Application to Geffen v Goodman Estates

The presumption of undue influence is a principle that liberalism may not have much commentary on. There is not an apparent infringement of individual liberties in the application of the presumption.

However, Mill might assert that this presumption is too broad and might attempt to remedy situations where the “victim” had intended to enter into the transaction. Mill believes self-autonomy to be the utmost importance and saddling relationships with presumptions such as this might ultimately threaten an individual's freedom of choice. Just because something might appear to be a bad deal, it is not up to the courts to place value on the decisions of individuals. Based on this, it is likely that Mill would agree with the decision of the court to let the agreement stand.

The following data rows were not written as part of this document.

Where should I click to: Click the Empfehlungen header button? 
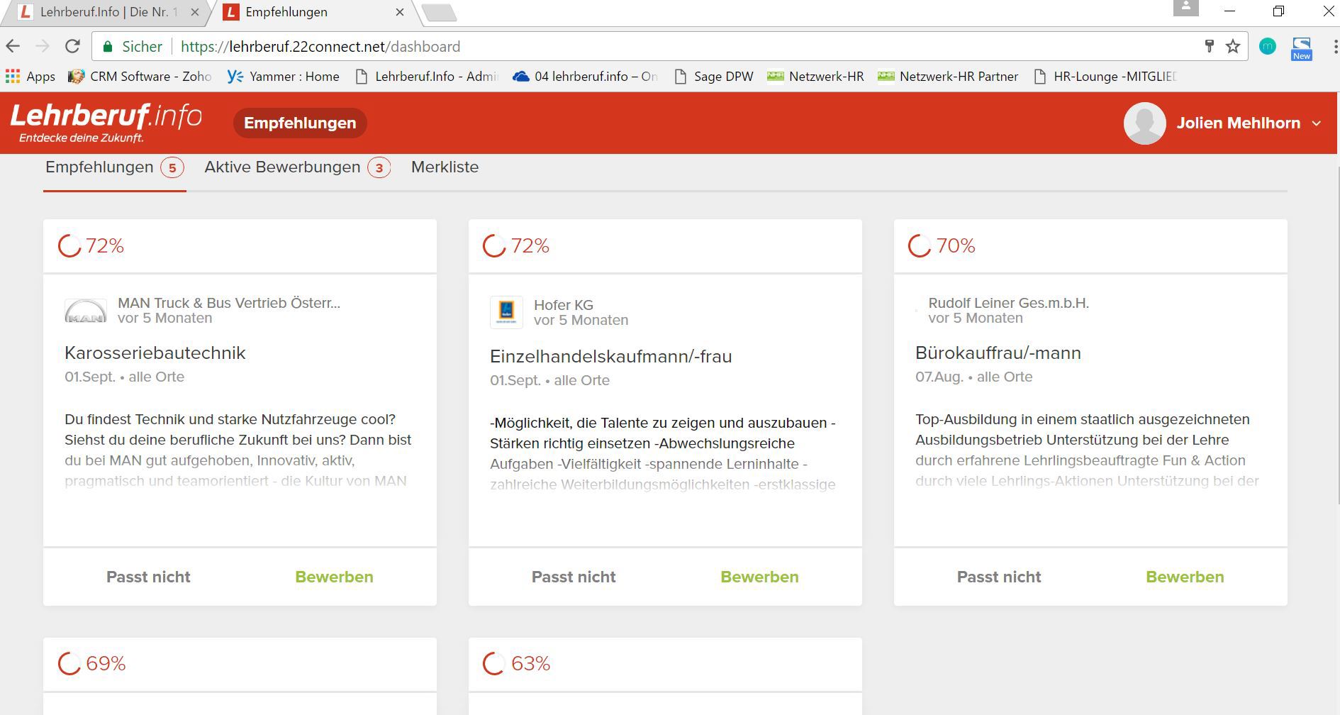[x=300, y=123]
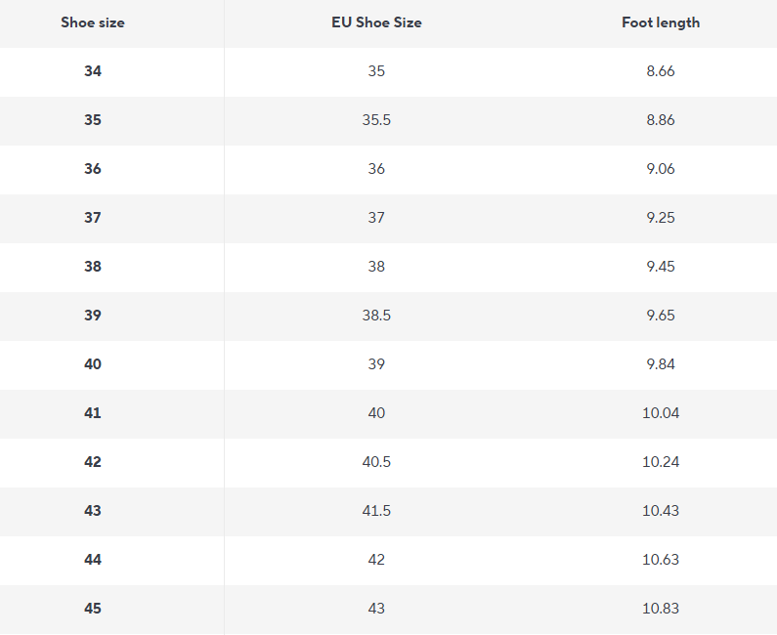This screenshot has width=777, height=635.
Task: Click foot length 9.84 cell
Action: click(x=661, y=364)
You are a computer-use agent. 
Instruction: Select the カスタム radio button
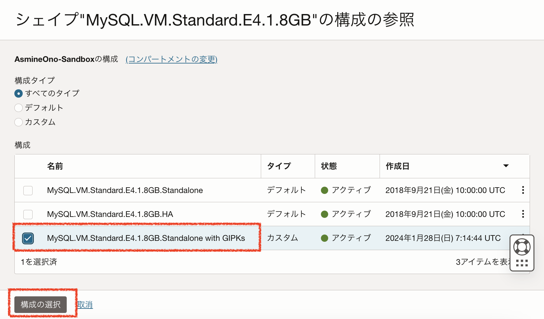(x=19, y=122)
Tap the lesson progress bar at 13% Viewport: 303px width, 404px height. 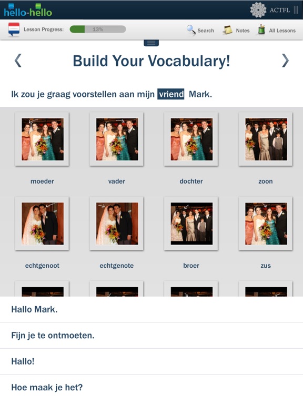(98, 29)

In contrast, Dworkin might suggest that the presumption of undue influence protects minority parties who may be unable to protect themselves, providing them with a means to get out of an unfair relationship.

References

  1. Susan Dimock, Classic Readings and Canadian Cases in the Philosophy of Law. Toronto: Pearson Education Canada, 2002 at 306.
  2. Susan Dimock, Classic Readings and Canadian Cases in the Philosophy of Law. Toronto: Pearson Education Canada, 2002 at 303.
  3. Susan Dimock, Classic Readings and Canadian Cases in the Philosophy of Law. Toronto: Pearson Education Canada, 2002 at 306.
  4. Susan Dimock, Classic Readings and Canadian Cases in the Philosophy of Law. Toronto: Pearson Education Canada, 2002 at 317.
  5. Susan Dimock, Classic Readings and Canadian Cases in the Philosophy of Law. Toronto: Pearson Education Canada, 2002 at 313.
  6. Susan Dimock, Classic Readings and Canadian Cases in the Philosophy of Law. Toronto: Pearson Education Canada, 2002 at 321.
  7. Susan Dimock, Classic Readings and Canadian Cases in the Philosophy of Law. Toronto: Pearson Education Canada, 2002 at 321.
  8. Susan Dimock, Classic Readings and Canadian Cases in the Philosophy of Law. Toronto: Pearson Education Canada, 2002 at 321.
  9. Susan Dimock, Classic Readings and Canadian Cases in the Philosophy of Law. Toronto: Pearson Education Canada, 2002 at 321.